白黒バーテストは正式なIQテストと高い相関が
このテストを受けたうえで、参加者は標準のIQテストを実行(WAIS-III)。その結果が、白黒バーテストの成績と関係があるかをチェックしたんですな。
で、結果はかなーりハッキリ出てます。具体的には、
- 白黒バーテストとIQテストの成績は相関係数0.71だった!
って感じ。普通は相関係数が0.7を超えると「かなりの関係がありそうですねー」と判断されまして、この手の実験で、これぐらいの相関が出るのは少ない印象だったりします。
動きへの反応がいい人は頭もいい
つまり、この結果をもうちょい簡単に言い換えれば、
- モノ動きに素早く反応できる人は頭がいい!
ってことになりましょう。なんでも、小さなサークル内に表示された白黒バーの動きがわかる人ほどIQも高い傾向がありまして、なぜか視覚的な動きへの鋭さは頭の良さと連動してるみたいなんですな。
研究者いわく、
頭の回転の速さは、動きへの反応と相伴っている。
とのこと。どうやら、ヒトの動作をつかさどる脳のエリアと、物事をスムーズに考える能力は近いところにあるみたい。
ただし、この結果には注意点もありまして、
- 大きな画面で白黒バーが表示された場合は、IQテストの成績が良い人ほど、バーの動きを判断するのが下手になる
って傾向もあったんだそうな。IQが高い人は、あくまで小さな白黒バーの動きを見るのが得意なだけで、画面いっぱいに白黒バーが表示された場合は、なぜか成績が悪くなったらしい。これまたおもしろい現象ですなぁ。
白黒バーテストで頭の良さがわかる理由とは?
では、なんで白黒バーでIQがわかるのかというと、このテストは「バックグラウンドの無駄な情報を取り除く能力」が判断できるからです。

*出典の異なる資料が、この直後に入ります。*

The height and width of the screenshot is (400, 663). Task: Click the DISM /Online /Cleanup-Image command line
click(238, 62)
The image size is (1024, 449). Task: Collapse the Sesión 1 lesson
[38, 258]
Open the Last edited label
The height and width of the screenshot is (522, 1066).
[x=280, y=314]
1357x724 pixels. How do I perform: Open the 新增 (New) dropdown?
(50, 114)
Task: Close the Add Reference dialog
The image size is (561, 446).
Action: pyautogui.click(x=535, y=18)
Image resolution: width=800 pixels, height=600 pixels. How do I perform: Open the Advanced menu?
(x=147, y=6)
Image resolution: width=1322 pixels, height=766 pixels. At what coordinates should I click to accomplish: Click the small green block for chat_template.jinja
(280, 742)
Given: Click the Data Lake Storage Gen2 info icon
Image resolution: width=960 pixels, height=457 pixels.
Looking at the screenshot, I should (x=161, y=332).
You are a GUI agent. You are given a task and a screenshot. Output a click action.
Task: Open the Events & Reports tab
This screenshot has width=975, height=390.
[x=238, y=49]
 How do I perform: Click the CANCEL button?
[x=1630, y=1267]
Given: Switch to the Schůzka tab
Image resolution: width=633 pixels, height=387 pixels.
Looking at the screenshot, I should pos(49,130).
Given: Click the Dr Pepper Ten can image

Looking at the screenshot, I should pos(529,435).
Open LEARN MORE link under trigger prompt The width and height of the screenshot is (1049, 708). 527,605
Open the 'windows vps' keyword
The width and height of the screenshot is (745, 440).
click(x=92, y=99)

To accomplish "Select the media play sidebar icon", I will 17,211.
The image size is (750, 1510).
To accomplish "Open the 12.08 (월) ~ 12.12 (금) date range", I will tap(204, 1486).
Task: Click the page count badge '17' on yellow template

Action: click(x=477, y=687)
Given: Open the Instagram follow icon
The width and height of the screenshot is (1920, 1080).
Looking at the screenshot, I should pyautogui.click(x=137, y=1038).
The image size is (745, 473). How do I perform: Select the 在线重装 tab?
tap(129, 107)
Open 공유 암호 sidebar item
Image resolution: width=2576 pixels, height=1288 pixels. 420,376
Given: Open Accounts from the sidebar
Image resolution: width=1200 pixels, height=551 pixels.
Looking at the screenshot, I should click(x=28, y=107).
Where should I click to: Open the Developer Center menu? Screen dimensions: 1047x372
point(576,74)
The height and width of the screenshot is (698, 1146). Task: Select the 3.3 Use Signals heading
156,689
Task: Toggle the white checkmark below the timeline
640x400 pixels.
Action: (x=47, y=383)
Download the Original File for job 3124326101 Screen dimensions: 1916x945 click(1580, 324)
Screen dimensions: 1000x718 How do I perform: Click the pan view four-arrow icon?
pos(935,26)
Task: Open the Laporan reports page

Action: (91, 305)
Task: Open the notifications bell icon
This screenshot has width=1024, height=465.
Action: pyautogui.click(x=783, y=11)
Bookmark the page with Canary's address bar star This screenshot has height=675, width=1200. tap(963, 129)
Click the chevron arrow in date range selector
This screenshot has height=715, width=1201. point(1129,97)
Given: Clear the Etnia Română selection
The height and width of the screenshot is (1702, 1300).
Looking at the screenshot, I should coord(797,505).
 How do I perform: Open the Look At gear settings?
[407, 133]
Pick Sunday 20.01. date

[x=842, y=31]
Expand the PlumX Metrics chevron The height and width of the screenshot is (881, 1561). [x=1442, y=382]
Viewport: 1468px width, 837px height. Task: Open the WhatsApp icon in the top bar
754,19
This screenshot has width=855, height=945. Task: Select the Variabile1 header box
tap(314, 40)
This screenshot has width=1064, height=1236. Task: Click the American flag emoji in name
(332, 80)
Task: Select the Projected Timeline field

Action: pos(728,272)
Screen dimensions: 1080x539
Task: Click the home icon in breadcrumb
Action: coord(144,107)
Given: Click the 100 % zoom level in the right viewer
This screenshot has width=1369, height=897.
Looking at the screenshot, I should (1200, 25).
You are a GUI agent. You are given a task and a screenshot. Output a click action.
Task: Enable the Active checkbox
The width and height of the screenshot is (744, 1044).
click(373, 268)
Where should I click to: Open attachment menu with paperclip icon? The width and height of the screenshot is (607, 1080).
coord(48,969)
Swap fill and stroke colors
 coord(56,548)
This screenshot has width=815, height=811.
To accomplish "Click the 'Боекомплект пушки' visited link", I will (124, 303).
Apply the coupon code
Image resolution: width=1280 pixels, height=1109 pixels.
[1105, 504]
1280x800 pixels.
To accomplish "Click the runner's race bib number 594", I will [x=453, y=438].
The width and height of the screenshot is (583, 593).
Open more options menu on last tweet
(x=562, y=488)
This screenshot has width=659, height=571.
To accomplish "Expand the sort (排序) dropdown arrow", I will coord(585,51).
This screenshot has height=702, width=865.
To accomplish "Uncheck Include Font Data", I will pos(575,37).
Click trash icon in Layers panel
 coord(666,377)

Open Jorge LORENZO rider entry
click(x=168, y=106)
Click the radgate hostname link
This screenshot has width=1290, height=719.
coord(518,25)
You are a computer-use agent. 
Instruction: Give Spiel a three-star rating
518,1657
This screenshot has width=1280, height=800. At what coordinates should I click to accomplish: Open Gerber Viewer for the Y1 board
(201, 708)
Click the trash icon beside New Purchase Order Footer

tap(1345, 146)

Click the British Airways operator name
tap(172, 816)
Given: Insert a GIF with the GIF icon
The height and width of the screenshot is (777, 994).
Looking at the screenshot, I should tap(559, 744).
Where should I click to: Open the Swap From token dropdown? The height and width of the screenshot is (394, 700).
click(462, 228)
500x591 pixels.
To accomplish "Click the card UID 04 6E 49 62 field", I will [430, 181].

たとえば、車の運転中にいきなり子供が飛び出してきた場合、大事なのは「目の前の子供」って情報だけで、背景のビルや通行人なんかはどうでもいいわけです。この時に、背景の情報を取り除くのがヘタな人は、そちらに気を取られちゃって、飛び出した子供への反応がどうしても遅くなっちゃうんですな。
いっぽうで情報のフィルタリングがうまい人は、瞬時に重要な情報だけにフォーカスできるんで、より素早くて正確な判断ができちゃうわけです。この状態を、一般的に「頭の回転が速い」と表現してるんですな。
これまでの研究によれば、人間の脳の一部は、視覚的な情報を抑制するために働いている。
ってことで、「頭の良さ」をアップさせるためには、いかにムダな情報を意識から取り除けるかが大事なんだ、と。なるほどねぇ。
知性は非常に幅広い概念なので、脳の一部を見ても計測はできない。しかしこのタスクはとても簡単で、しかもIQと密接にリンクしている。また、人間の脳がどうすれば知性が高まるかについても、有力な手がかりを与えてくれるだろう。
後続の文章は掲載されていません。